God is good. God is here. God is all I need.
I want to say I steeled myself. My proud flesh wants to say I buckled down and did what needed to be done. That is not what happened. I was carried. God has carried me this last week and it was sweet.
Tears don’t scare me. Breaking down doesn’t scare me. Feeling alone doesn’t scare me. Being alone is daunting, but it is not what I most fear. I can say confidently after this last week, losing everything doesn’t scare me. Losing God does.
There are a lot of dreams I have held on to. There are prophecies and promises I have clung to with white-knuckled hands. I have dug my nails into my palms until they bled, but I didn’t let them go. I have carried them while He has carried me. He’s brought me this far and He’s going nowhere.
My greatest fear is losing Him the way a mother loses her husband when she forgets she’s a wife. Sometimes circumstances dictate priorities, but we pay a high price for losing sight of Jesus. He is closer than a spouse. He knows me better than any human could. I don’t want to lose Him. I don’t want to lose what I have with Him. If I had locked my mother’s house and come home to nothing, He would have been there. He would have been everything out of necessity, not out of choice.
So, I choose. I choose God. I choose my One Thing. Jesus Who saved me, You are my One Thing. Holy Spirit, Who never leaves me, nor forsakes me, You are my One Thing. Abba, Father Who gives good things, God, You are my One Thing.
There are more hurricanes in the Gulf. There are a thousand other circumstances that could separate me from my family, friends, dreams, life… There is nothing that can separate me from God except my choice.

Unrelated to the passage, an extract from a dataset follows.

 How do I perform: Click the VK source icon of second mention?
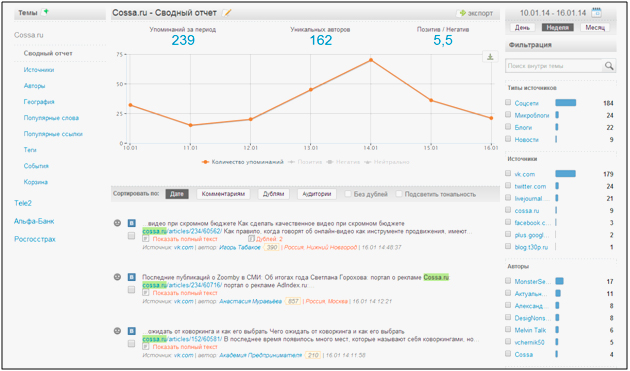(131, 277)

Choose the uncertainty that surrounds Jesus and you choose a life of adventurous, unshakable love. The world can make you no such promises. The uncertainty of the world is cold and unforgiving. The uncertainty I live in today is persistent. It is, at times, overwhelming. But I am not uncertain of God.
For now, things are quiet. I am back to my routine, as normal as I can make it. Others are still suffering. Others were suffering before the hurricane and the world will continue to contain vast amounts of suffering until Jesus returns. But God is still good. God is still here. I still choose Him.